▶ _Stored dataset items_

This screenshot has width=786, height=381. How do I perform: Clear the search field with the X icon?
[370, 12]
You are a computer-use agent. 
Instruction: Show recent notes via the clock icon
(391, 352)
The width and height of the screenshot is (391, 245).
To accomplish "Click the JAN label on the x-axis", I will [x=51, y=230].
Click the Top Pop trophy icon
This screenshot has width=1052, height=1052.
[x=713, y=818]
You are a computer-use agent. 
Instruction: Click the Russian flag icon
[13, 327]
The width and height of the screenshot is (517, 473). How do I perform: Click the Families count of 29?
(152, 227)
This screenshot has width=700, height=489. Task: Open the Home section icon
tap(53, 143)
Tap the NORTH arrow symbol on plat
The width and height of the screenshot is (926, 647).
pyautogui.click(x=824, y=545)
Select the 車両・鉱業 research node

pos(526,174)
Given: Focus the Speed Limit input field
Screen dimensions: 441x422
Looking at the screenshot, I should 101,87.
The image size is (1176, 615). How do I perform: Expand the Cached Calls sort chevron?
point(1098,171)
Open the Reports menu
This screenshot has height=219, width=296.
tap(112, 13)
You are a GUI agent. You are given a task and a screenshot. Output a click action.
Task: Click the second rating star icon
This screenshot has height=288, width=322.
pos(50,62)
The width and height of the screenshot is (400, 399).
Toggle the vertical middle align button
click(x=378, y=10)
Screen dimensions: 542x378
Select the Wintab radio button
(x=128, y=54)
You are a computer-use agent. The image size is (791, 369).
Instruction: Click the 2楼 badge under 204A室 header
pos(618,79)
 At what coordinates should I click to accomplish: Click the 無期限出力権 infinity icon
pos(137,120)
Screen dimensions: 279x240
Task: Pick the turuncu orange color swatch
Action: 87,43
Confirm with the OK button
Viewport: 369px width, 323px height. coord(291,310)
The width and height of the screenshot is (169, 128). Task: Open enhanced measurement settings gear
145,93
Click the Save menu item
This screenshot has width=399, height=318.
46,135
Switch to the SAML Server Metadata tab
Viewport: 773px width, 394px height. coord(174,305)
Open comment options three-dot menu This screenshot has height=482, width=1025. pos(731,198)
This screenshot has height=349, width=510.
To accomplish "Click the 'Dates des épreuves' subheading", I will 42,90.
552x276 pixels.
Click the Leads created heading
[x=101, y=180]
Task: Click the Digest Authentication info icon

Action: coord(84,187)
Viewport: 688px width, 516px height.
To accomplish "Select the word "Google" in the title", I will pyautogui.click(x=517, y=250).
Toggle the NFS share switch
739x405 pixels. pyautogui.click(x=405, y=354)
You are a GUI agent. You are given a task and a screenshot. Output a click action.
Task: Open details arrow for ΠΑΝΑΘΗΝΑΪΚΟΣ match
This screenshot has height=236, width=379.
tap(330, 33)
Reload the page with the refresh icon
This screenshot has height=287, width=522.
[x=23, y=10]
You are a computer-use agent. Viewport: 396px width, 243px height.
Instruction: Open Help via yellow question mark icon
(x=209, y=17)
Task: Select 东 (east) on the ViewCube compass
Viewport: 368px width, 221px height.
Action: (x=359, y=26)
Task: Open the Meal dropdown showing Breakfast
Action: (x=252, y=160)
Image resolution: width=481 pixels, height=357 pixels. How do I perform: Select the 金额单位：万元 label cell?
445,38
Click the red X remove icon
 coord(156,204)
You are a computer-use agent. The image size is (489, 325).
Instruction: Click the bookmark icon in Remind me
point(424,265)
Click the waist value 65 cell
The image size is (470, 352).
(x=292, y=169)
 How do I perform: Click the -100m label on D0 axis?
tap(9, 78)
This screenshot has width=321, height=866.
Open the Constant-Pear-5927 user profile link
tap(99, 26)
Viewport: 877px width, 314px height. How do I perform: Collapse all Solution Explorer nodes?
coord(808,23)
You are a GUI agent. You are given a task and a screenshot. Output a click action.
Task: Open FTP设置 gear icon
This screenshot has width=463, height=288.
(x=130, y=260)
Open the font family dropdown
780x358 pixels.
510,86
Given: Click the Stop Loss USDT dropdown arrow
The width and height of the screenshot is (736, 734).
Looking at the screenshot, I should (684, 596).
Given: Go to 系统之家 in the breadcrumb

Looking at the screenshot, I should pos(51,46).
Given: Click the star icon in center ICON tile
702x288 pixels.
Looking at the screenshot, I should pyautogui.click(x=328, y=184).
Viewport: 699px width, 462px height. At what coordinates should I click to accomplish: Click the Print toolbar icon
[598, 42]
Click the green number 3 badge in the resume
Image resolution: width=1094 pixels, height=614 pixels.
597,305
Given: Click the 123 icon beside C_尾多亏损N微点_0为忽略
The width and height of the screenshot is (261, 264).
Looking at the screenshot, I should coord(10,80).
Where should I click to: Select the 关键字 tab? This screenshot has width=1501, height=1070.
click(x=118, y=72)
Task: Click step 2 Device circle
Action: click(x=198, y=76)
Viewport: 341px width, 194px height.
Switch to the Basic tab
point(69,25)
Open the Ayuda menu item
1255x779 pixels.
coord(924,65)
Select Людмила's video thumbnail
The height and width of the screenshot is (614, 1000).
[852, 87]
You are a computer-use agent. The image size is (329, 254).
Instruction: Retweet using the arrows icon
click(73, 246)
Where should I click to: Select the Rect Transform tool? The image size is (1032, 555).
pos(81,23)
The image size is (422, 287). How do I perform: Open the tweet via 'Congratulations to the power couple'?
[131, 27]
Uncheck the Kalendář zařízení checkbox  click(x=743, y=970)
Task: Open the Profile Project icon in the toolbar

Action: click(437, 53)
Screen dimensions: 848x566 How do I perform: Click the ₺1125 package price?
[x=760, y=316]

▶ _Instructions for the task_
A verbatim reproduction of all the records above is the expected answer.

▶ _Output for this task_
This screenshot has width=786, height=381. How do I perform: Clear the search field with the X icon?
[370, 12]
You are a computer-use agent. 
Instruction: Show recent notes via the clock icon
(391, 352)
The width and height of the screenshot is (391, 245).
To accomplish "Click the JAN label on the x-axis", I will [x=51, y=230].
Click the Top Pop trophy icon
This screenshot has width=1052, height=1052.
[x=713, y=818]
You are a computer-use agent. 
Instruction: Click the Russian flag icon
[13, 327]
The width and height of the screenshot is (517, 473). How do I perform: Click the Families count of 29?
(152, 227)
This screenshot has width=700, height=489. Task: Open the Home section icon
tap(53, 143)
Tap the NORTH arrow symbol on plat
The width and height of the screenshot is (926, 647).
pyautogui.click(x=824, y=545)
Select the 車両・鉱業 research node

pos(526,174)
Given: Focus the Speed Limit input field
Screen dimensions: 441x422
Looking at the screenshot, I should 101,87.
The image size is (1176, 615). How do I perform: Expand the Cached Calls sort chevron?
point(1098,171)
Open the Reports menu
This screenshot has height=219, width=296.
tap(112, 13)
You are a GUI agent. You are given a task and a screenshot. Output a click action.
Task: Click the second rating star icon
This screenshot has height=288, width=322.
pos(50,62)
The width and height of the screenshot is (400, 399).
Toggle the vertical middle align button
click(x=378, y=10)
Screen dimensions: 542x378
Select the Wintab radio button
(x=128, y=54)
You are a computer-use agent. The image size is (791, 369).
Instruction: Click the 2楼 badge under 204A室 header
pos(618,79)
 At what coordinates should I click to accomplish: Click the 無期限出力権 infinity icon
pos(137,120)
Screen dimensions: 279x240
Task: Pick the turuncu orange color swatch
Action: 87,43
Confirm with the OK button
Viewport: 369px width, 323px height. coord(291,310)
The width and height of the screenshot is (169, 128). Task: Open enhanced measurement settings gear
145,93
Click the Save menu item
This screenshot has width=399, height=318.
46,135
Switch to the SAML Server Metadata tab
Viewport: 773px width, 394px height. coord(174,305)
Open comment options three-dot menu This screenshot has height=482, width=1025. pos(731,198)
This screenshot has height=349, width=510.
To accomplish "Click the 'Dates des épreuves' subheading", I will 42,90.
552x276 pixels.
Click the Leads created heading
[x=101, y=180]
Task: Click the Digest Authentication info icon

Action: coord(84,187)
Viewport: 688px width, 516px height.
To accomplish "Select the word "Google" in the title", I will pyautogui.click(x=517, y=250).
Toggle the NFS share switch
739x405 pixels. pyautogui.click(x=405, y=354)
You are a GUI agent. You are given a task and a screenshot. Output a click action.
Task: Open details arrow for ΠΑΝΑΘΗΝΑΪΚΟΣ match
This screenshot has height=236, width=379.
tap(330, 33)
Reload the page with the refresh icon
This screenshot has height=287, width=522.
[x=23, y=10]
You are a computer-use agent. Viewport: 396px width, 243px height.
Instruction: Open Help via yellow question mark icon
(x=209, y=17)
Task: Select 东 (east) on the ViewCube compass
Viewport: 368px width, 221px height.
Action: (x=359, y=26)
Task: Open the Meal dropdown showing Breakfast
Action: (x=252, y=160)
Image resolution: width=481 pixels, height=357 pixels. How do I perform: Select the 金额单位：万元 label cell?
445,38
Click the red X remove icon
 coord(156,204)
You are a computer-use agent. The image size is (489, 325).
Instruction: Click the bookmark icon in Remind me
point(424,265)
Click the waist value 65 cell
The image size is (470, 352).
(x=292, y=169)
 How do I perform: Click the -100m label on D0 axis?
tap(9, 78)
This screenshot has width=321, height=866.
Open the Constant-Pear-5927 user profile link
tap(99, 26)
Viewport: 877px width, 314px height. How do I perform: Collapse all Solution Explorer nodes?
coord(808,23)
You are a GUI agent. You are given a task and a screenshot. Output a click action.
Task: Open FTP设置 gear icon
This screenshot has width=463, height=288.
(x=130, y=260)
Open the font family dropdown
780x358 pixels.
510,86
Given: Click the Stop Loss USDT dropdown arrow
The width and height of the screenshot is (736, 734).
Looking at the screenshot, I should (684, 596).
Given: Go to 系统之家 in the breadcrumb

Looking at the screenshot, I should pos(51,46).
Given: Click the star icon in center ICON tile
702x288 pixels.
Looking at the screenshot, I should pyautogui.click(x=328, y=184).
Viewport: 699px width, 462px height. At what coordinates should I click to accomplish: Click the Print toolbar icon
[598, 42]
Click the green number 3 badge in the resume
Image resolution: width=1094 pixels, height=614 pixels.
597,305
Given: Click the 123 icon beside C_尾多亏损N微点_0为忽略
The width and height of the screenshot is (261, 264).
Looking at the screenshot, I should coord(10,80).
Where should I click to: Select the 关键字 tab? This screenshot has width=1501, height=1070.
click(x=118, y=72)
Task: Click step 2 Device circle
Action: click(x=198, y=76)
Viewport: 341px width, 194px height.
Switch to the Basic tab
point(69,25)
Open the Ayuda menu item
1255x779 pixels.
coord(924,65)
Select Людмила's video thumbnail
The height and width of the screenshot is (614, 1000).
[852, 87]
You are a computer-use agent. The image size is (329, 254).
Instruction: Retweet using the arrows icon
click(73, 246)
Where should I click to: Select the Rect Transform tool? The image size is (1032, 555).
pos(81,23)
The image size is (422, 287). How do I perform: Open the tweet via 'Congratulations to the power couple'?
[131, 27]
Uncheck the Kalendář zařízení checkbox  click(x=743, y=970)
Task: Open the Profile Project icon in the toolbar

Action: click(437, 53)
Screen dimensions: 848x566 How do I perform: Click the ₺1125 package price?
[x=760, y=316]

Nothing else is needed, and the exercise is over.